Princess Albert of Prussia

Princess Marie of Saxe-Altenburg (Marie Friederike Leopoldine Georgine Auguste Alexandra Elisabeth Therese Josephine Helene Sophie; 2 August 1854 – 8 October 1898) was the wife of Prince Albert of Prussia, Regent for the duchy of Brunswick.

==Family==
Marie was the only surviving child of Ernst I, Duke of Saxe-Altenburg and his wife Princess Agnes of Anhalt-Dessau, as her younger brother Georg died as an infant. Because her father had no surviving sons to inherit his title, he was succeeded by Marie's cousin Ernst.

==Marriage and issue==
Marie arrived at Potsdam on the evening of 18 April 1873, where she was received by Prince Albert of Prussia, her fiance. The couple drove to Bellevue Castle, where they were received by the Emperor and Empress.

On 9 April in Berlin, Marie married Prince Albert, grandson of Frederick William III of Prussia. Other reports have them being married on 19 April. Albert's parents had been unhappily married to each other and later divorced; as he chose to wait before getting married and was 36 at the time of their wedding, this is believed to be the reason he did not marry earlier. Spectators commented that the wedding ceremony was grander than most, with Dragoon Guards opening the procession and the Emperor and Empress in attendance. Marie was described as possessing "girlish beauty, and [a] modest unpretending demeanor" that "at once captivated the hearts of the multitude".

They had three sons:
- Prince Friedrich Heinrich Albrecht (15 April 1874 – 13 November 1940)
- Prince Joachim Albrecht (27 September 1876 – 24 October 1939); married Marie von Blich-Sulzer and Karoline Kornelia Stockhammer
- Prince Friedrich Wilhelm (12 July 1880 – 9 March 1925); married Princess Agatha of Hohenlohe-Schillingsfürst

==Later life==
In 1885, Albert was appointed Regent for the Duchy of Brunswick, replacing Ernest Augustus, Crown Prince of Hanover, who had been removed from office by German Chancellor Otto von Bismarck. Ernest Augustus was also a distant relative of Marie's, as his mother Queen Marie was born a princess of Saxe-Altenburg. After accepting the regency, Albert and Marie resided chiefly in Brunswick, Berlin, and Kamenz.

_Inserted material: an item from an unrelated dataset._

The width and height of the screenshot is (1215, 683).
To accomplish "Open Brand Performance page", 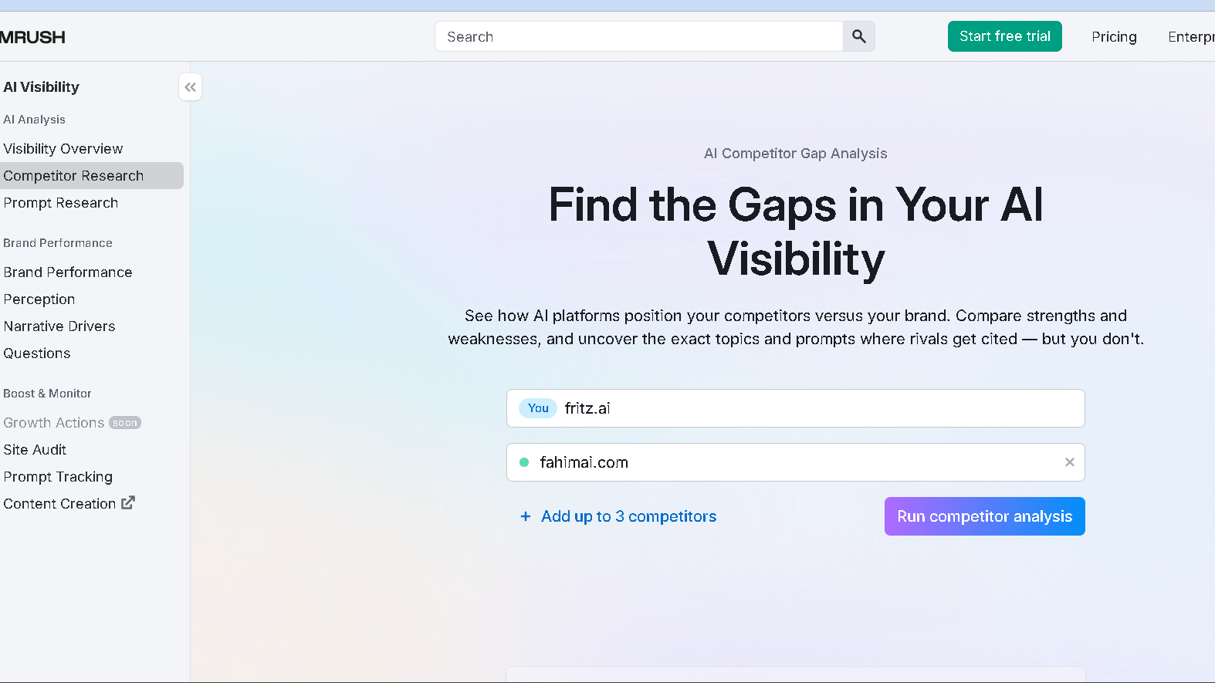I will (x=67, y=272).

Princess Marie died on 8 October 1898 at Kamenz Castle. Emperor Wilhelm II and Empress Augusta Victoria attended her funeral, which was held at the castle where she died.

Prince Albert died in 1906. They were buried in the Mausoleum auf dem Hutberge in the park of Schloss Kamenz/Silesia. After World War II, the mausoleum was plundered and they were reburied in the park.